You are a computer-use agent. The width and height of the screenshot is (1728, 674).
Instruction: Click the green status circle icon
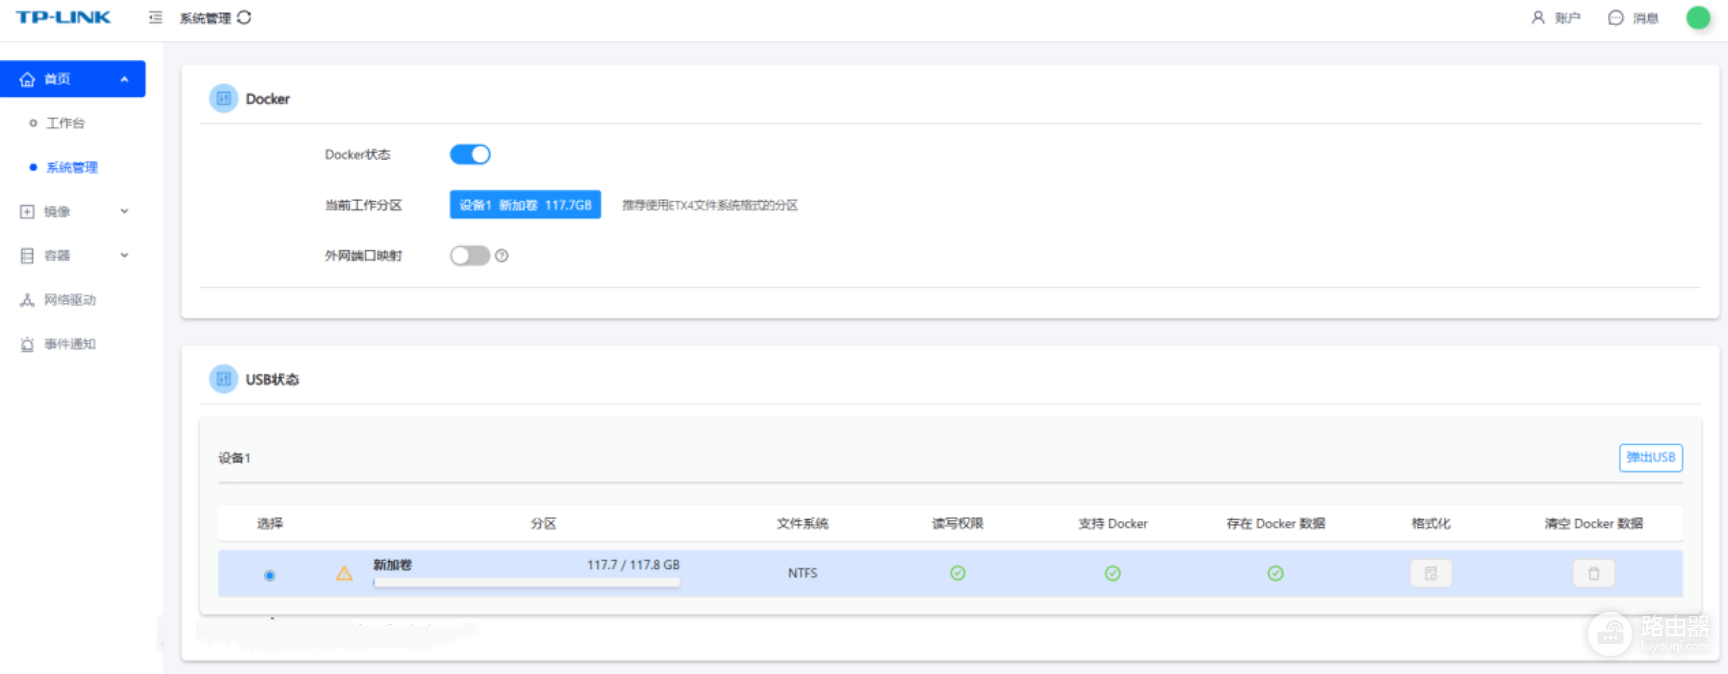click(x=1698, y=17)
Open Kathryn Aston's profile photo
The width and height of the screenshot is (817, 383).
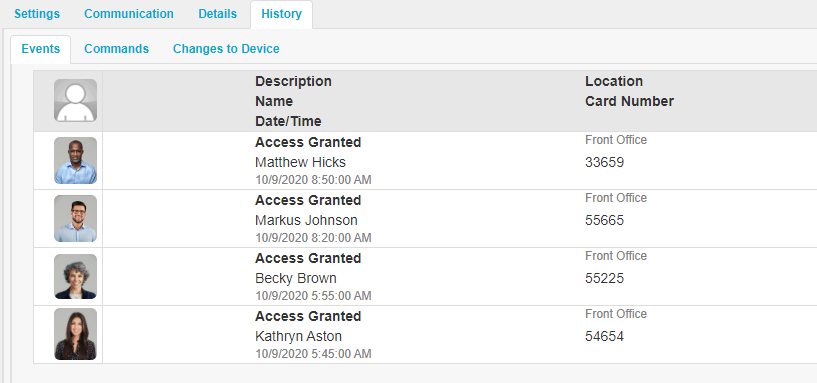pos(75,334)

--*--

#### [Your goal]
Write out the listing again with "screenshot" swapped for "screen image" wherever it occurs and everything else left as it is. Leave the pictures out.

#### [Task result]
You are a computer-use agent. The width and height of the screen image is (1728, 674).
Instruction: Click the green status circle icon
click(x=1698, y=17)
Open Kathryn Aston's profile photo
The width and height of the screen image is (817, 383).
pos(75,334)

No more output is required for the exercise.